I just finished reading Somebody to Love? by Grace Slick (of Jefferson Airplane & Jefferson Starship). I loved it. In fact, I loved it so much, I read it in two sittings. It’s one of those books I want to buy so that I can underline all of the little treasures of wisdom she gives. Besides giving an insider’s take on the Sixties, Grace has a lot of really great insights that only age can bring a woman. And she’s a hoot, a brassy broad who says what she thinks. She’s not only survived life’s challenges and losses, she has transcended them, and with a humor that I just love. Makes me wish she had a weblog, damn it.
On old rockers:
“I consider performing rock and roll to be a young person’s game. Old farts leaping around, trying to hang on to their flapping skin, is not an uplifting experience for me, either to watch or perform. There are certain kinds of performances that simply don’t lend themselves to wrinkles. Like hard rock… Picture spandex on Ted Koppel, or Newt Gingrich behind a drum set.

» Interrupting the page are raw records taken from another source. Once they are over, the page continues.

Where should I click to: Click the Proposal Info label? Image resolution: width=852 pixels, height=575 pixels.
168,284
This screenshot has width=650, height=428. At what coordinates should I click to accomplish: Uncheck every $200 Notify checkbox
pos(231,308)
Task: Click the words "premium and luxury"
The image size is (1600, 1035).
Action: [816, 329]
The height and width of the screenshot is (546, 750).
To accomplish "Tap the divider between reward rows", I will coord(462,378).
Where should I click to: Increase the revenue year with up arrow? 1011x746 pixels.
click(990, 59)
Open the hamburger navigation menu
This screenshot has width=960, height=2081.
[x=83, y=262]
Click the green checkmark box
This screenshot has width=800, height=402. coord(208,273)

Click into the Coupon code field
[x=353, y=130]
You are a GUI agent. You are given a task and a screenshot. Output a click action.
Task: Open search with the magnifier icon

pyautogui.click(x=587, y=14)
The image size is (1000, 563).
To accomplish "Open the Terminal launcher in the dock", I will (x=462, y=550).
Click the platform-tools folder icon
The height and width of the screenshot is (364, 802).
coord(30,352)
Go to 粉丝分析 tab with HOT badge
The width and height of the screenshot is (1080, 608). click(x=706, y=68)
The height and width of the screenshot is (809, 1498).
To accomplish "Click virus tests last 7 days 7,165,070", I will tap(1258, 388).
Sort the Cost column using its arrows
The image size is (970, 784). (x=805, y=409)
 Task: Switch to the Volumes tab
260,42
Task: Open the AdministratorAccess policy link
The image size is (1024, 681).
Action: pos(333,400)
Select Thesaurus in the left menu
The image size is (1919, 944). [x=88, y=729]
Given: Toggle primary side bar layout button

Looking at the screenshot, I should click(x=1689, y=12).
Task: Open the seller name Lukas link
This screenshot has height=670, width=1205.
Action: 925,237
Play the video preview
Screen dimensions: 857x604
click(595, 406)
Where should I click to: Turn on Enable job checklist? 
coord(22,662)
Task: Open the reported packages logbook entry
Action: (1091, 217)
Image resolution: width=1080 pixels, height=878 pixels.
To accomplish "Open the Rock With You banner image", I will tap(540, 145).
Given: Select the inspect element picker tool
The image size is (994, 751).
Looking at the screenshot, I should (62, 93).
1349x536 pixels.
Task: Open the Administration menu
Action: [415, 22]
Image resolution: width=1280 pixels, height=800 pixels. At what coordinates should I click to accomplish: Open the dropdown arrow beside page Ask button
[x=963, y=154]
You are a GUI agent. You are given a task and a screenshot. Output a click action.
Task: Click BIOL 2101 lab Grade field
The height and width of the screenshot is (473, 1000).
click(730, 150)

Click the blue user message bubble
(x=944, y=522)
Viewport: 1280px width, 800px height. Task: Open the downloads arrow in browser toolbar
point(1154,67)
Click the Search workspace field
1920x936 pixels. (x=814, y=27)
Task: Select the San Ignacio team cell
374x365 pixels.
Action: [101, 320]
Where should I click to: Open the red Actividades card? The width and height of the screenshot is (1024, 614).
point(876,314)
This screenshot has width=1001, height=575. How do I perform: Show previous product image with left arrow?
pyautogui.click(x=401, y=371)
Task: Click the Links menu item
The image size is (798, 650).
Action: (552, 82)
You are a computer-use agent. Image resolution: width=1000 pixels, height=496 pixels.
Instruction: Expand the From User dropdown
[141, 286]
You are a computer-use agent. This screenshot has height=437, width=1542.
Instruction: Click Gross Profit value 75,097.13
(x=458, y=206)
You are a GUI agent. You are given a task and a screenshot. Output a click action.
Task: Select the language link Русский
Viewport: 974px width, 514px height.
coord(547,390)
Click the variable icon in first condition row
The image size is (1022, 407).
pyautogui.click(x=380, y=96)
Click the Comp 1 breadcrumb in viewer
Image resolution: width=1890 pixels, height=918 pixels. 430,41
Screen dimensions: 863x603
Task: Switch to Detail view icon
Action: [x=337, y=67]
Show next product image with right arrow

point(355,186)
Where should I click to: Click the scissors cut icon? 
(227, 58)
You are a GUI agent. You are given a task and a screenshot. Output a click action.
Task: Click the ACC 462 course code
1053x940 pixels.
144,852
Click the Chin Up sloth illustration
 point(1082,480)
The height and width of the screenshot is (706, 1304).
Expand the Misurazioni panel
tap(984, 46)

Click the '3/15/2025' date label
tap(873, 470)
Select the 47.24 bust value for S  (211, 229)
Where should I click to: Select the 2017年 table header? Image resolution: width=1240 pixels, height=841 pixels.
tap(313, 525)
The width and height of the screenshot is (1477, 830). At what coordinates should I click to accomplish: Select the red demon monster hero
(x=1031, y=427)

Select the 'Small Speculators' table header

Hideous, right? If you don’t mind geriatric rock, that’s fabulous. It’ll buy Grace Slick a home in Saint-Tropez if you continue to show up at concerts in throngs of thousands and give up your forty dollars a head to listen to a fifty-eight-year-old woman say, “Up against the wall, motherfucker.” That was okay in 1969. But would you buy that now? Maybe I could be the first rocker to have a bedpan roadie, an oxygen unit on stage between songs, a change of Depends, and a Count the Liver Spots contest.”